DeCoOp: Robust Prompt Tuning with Out-of-Distribution Detection
- URL: http://arxiv.org/abs/2406.00345v1
- Date: Sat, 1 Jun 2024 07:46:42 GMT
- Title: DeCoOp: Robust Prompt Tuning with Out-of-Distribution Detection
- Authors: Zhi Zhou, Ming Yang, Jiang-Xin Shi, Lan-Zhe Guo, Yu-Feng Li,
- Abstract summary: We present a novel prompt tuning approach, namely, Decomposed Context Optimization (DeCoOp), which introduces new-class detectors and sub-classifiers to further enhance the base-class and new-class discriminability.

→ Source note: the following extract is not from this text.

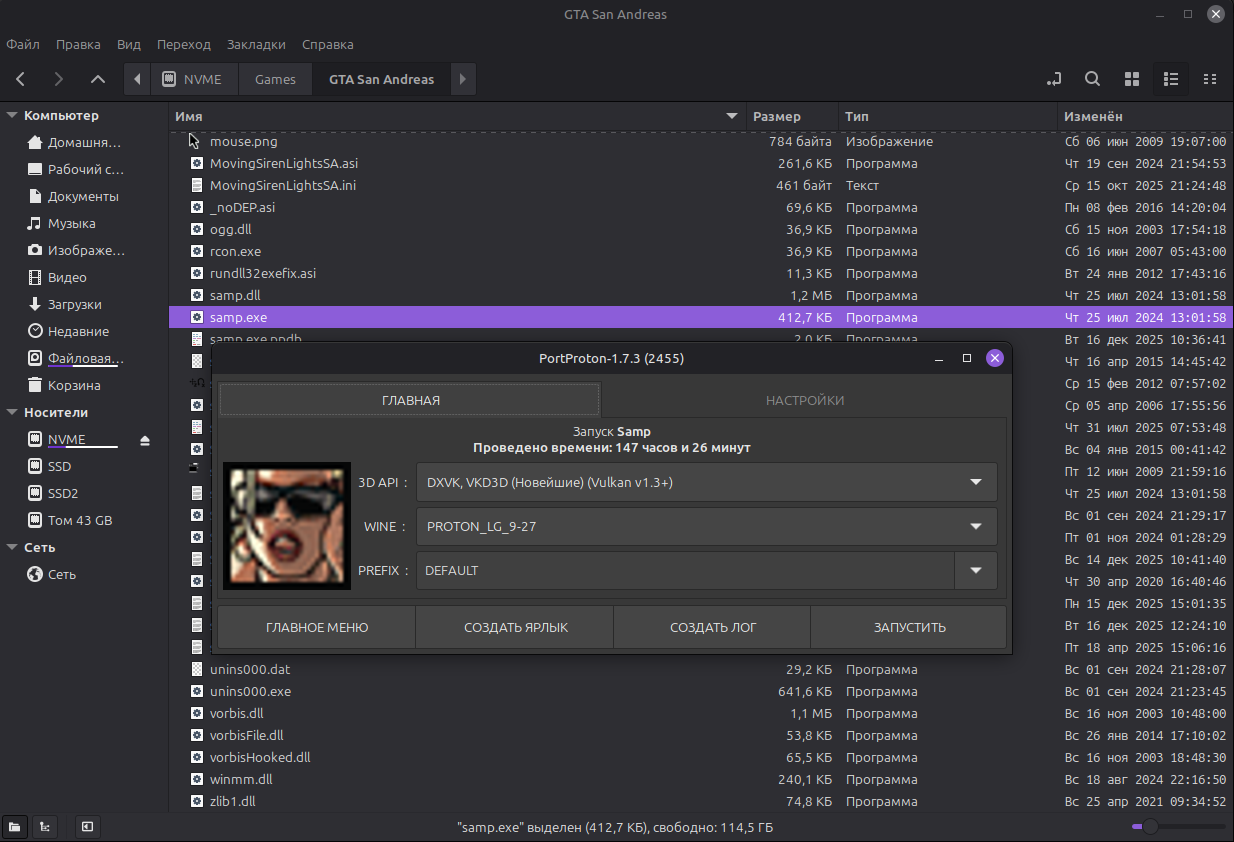Show tree view in sidebar

[44, 827]
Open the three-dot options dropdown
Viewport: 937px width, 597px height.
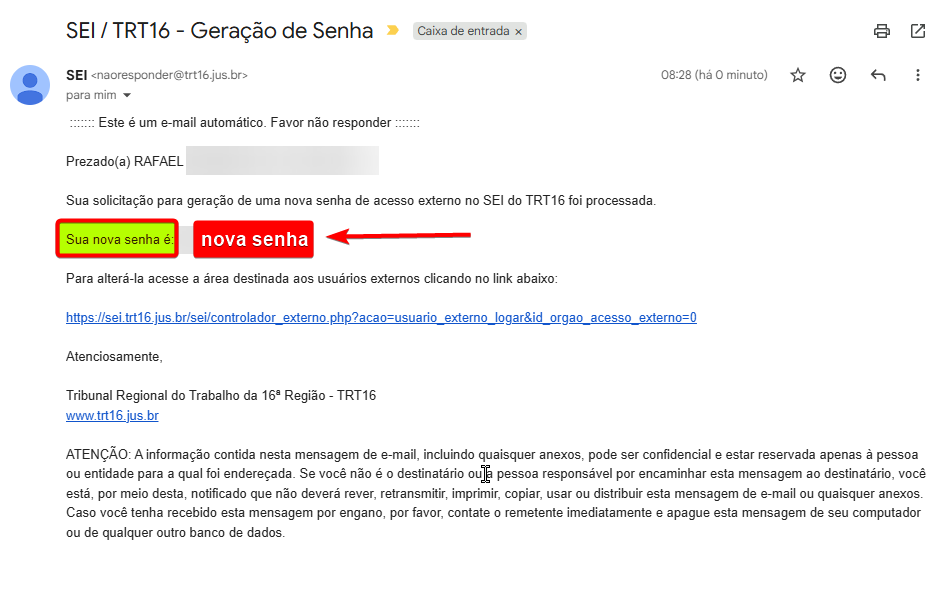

Experimental results on 11 benchmark datasets validate the effectiveness of DePT and demonstrate that DeCoOp outperforms current state-of-the-art methods, providing a significant 2% average accuracy improvement.
- Score: 52.100335904875614
- License: http://creativecommons.org/licenses/by/4.0/
- Abstract: Vision-language models (VLMs), such as CLIP, have demonstrated impressive zero-shot capabilities for various downstream tasks. Their performance can be further enhanced through few-shot prompt tuning methods. However, current studies evaluate the performance of learned prompts separately on base and new classes. This evaluation lacks practicality for real-world applications since downstream tasks cannot determine whether the data belongs to base or new classes in advance. In this paper, we explore a problem setting called Open-world Prompt Tuning (OPT), which involves tuning prompts on base classes and evaluating on a combination of base and new classes. By introducing Decomposed Prompt Tuning framework (DePT), we theoretically demonstrate that OPT can be solved by incorporating out-of-distribution detection into prompt tuning, thereby enhancing the base-to-new discriminability. Based on DePT, we present a novel prompt tuning approach, namely, Decomposed Context Optimization (DeCoOp), which introduces new-class detectors and sub-classifiers to further enhance the base-class and new-class discriminability. Experimental results on 11 benchmark datasets validate the effectiveness of DePT and demonstrate that DeCoOp outperforms current state-of-the-art methods, providing a significant 2% average accuracy improvement.